**課題内容:**
次の1.～3.の記述がそれぞれ分析対象の文章の内容と合うかどうか、「はい」か「いいえ」で答え、判断の決め手となる文章中の語句をそのまま引用してください。
1. 出産に立ち会ったのは夫である。
2. 夫の両親は、実両親より先に病室に来た。
3. 語り手は、自分が口蓋裂だったことを以前から知っていた。

ある女性に娘が生まれた時の話。
娘はすこぶる健康だが、口蓋裂だった。
軽いやつだけど、他の子と比べればハッキリ解るくらいに唇が割れてしまっている。
そんな訳で、出産に立ち会った夫と終わってから病室に駆けつけた実両親は、
暗い顔して娘を抱くその人を励ましていた。
今の医療技術ならきれいに治るよとか、
他に疾患は無くて健康なんだから有難いことだとか、
必死に慰められるほど彼女の気持ちは暗くなっていったそうだ。
ちゃんと生んであげられなくてゴメンね、
これからの治療で痛い思いしたら可哀想…と、
マイナスな考えばかり堂々巡りしていたところで、
夫両親が遅れて登場。
良ウトメさんだったが故に、
どうにも申し訳ない気持ちだった彼女だが、
赤ちゃんを見たトメさんはくわっと目を見開いて駆け寄ってきた!!
「まあー、まあー、まあ!!ピンク色で!!プクプクで!!見てよお父さん、
あのお口、パタ○ロちゃんにソッッックリ!!」
ポカーンとする面々など目に入らないトメさん、
早くも赤ちゃんにメロメロで喋りまくる。
「かわいいわね、女の子ですってね、健康でかわいいなんてお手柄よ嫁子さん!!
あ、お手柄って男の子に言うんだっけ。どっちでもいいわ、お手柄よー!」
ここで彼女は、
トメさん以外に誰もまだ娘を可愛いと言ってないことに気づいた。
せっかく生まれてきたのに、自分たちは何をしていたのだろうと猛省、
改めて赤ちゃんを見たら不思議なことに、
「ハンデを持つ哀れな子」ではなく
「丸々とした健やかな赤ちゃん」に見えたそうだ。
そこからは可愛い、顔が丸くてほんとパタ○ロに似てる、
大物になりそう、などと盛り上がり、
誰も後ろ向きなことを言わなくなったそうだ。
以上、つい最近聞いた、私が生まれた時の話です。
パタ○ロが舞台化するってニュースを見たあと、
「主演のひと、ソックリだねw」と母に言ったら「あんたのほうが似てたよ」と、
上記の話をしてくれました。
小さい頃に通院してたのは朧気に覚えていたけど、
口蓋裂だったとは知らずびっくり。
私が覚えてないことに母もびっくり。
呆れられつつ、そういうわけだから
父方お祖母ちゃんには今以上に感謝しなきゃねと、母娘で語らいました。
年末年始には祖母孝行しようと思います。

**提示情報:**

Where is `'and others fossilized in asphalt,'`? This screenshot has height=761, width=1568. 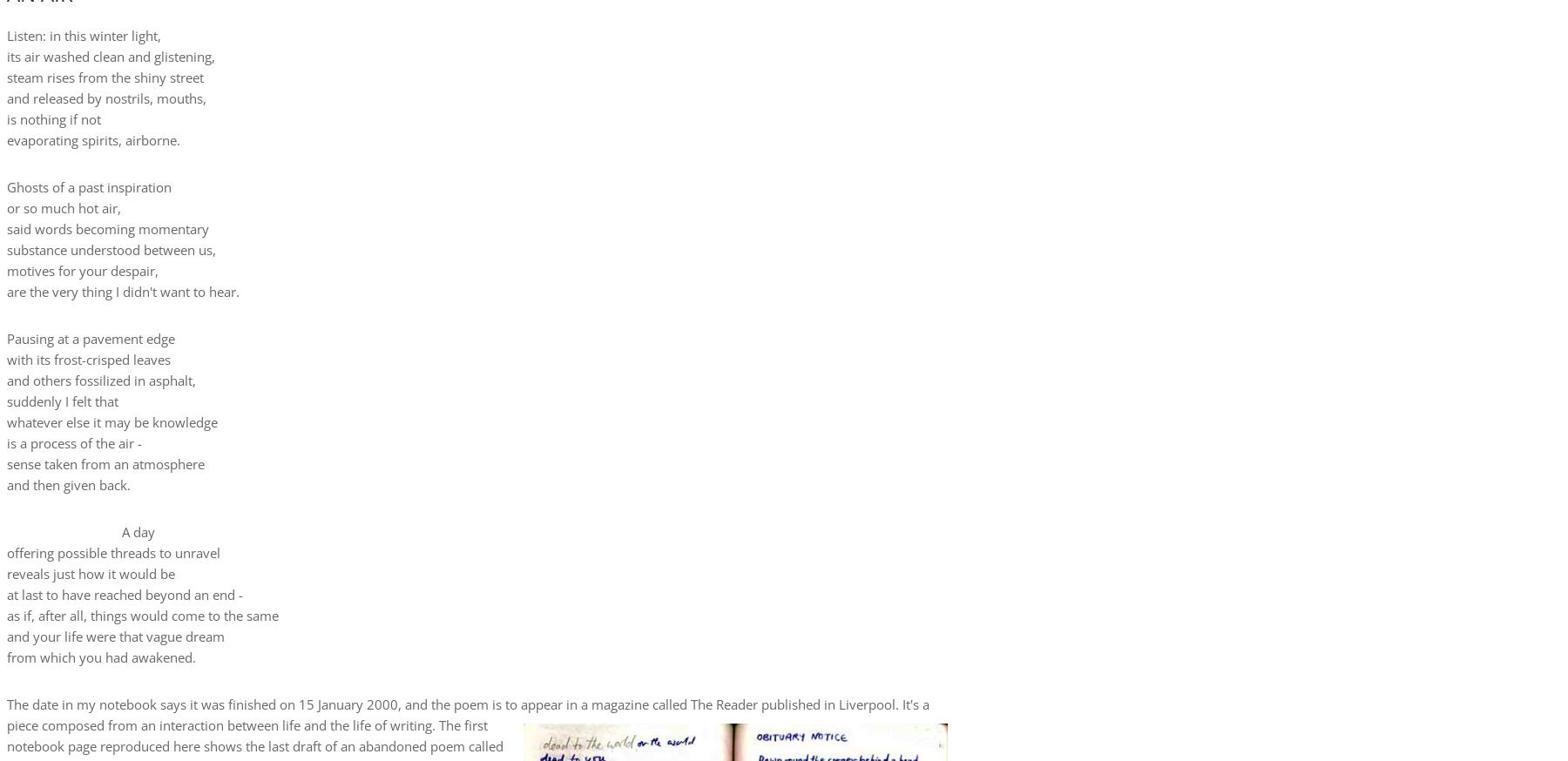 'and others fossilized in asphalt,' is located at coordinates (101, 380).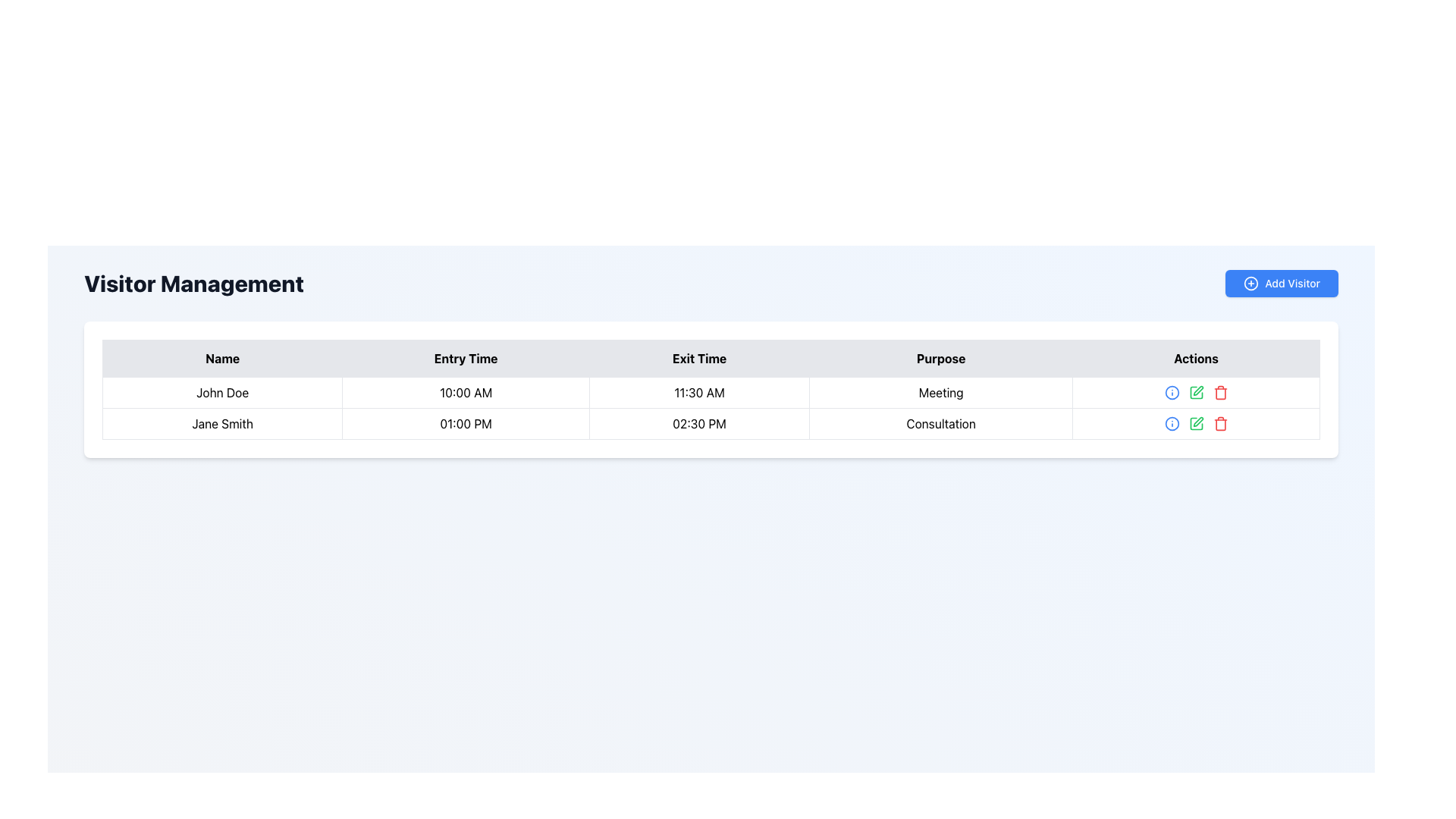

**解答:**
1. はい。「出産に立ち会った夫」
2. いいえ。「夫両親が遅れて登場。」
3. いいえ。「口蓋裂だったとは知らずびっくり。」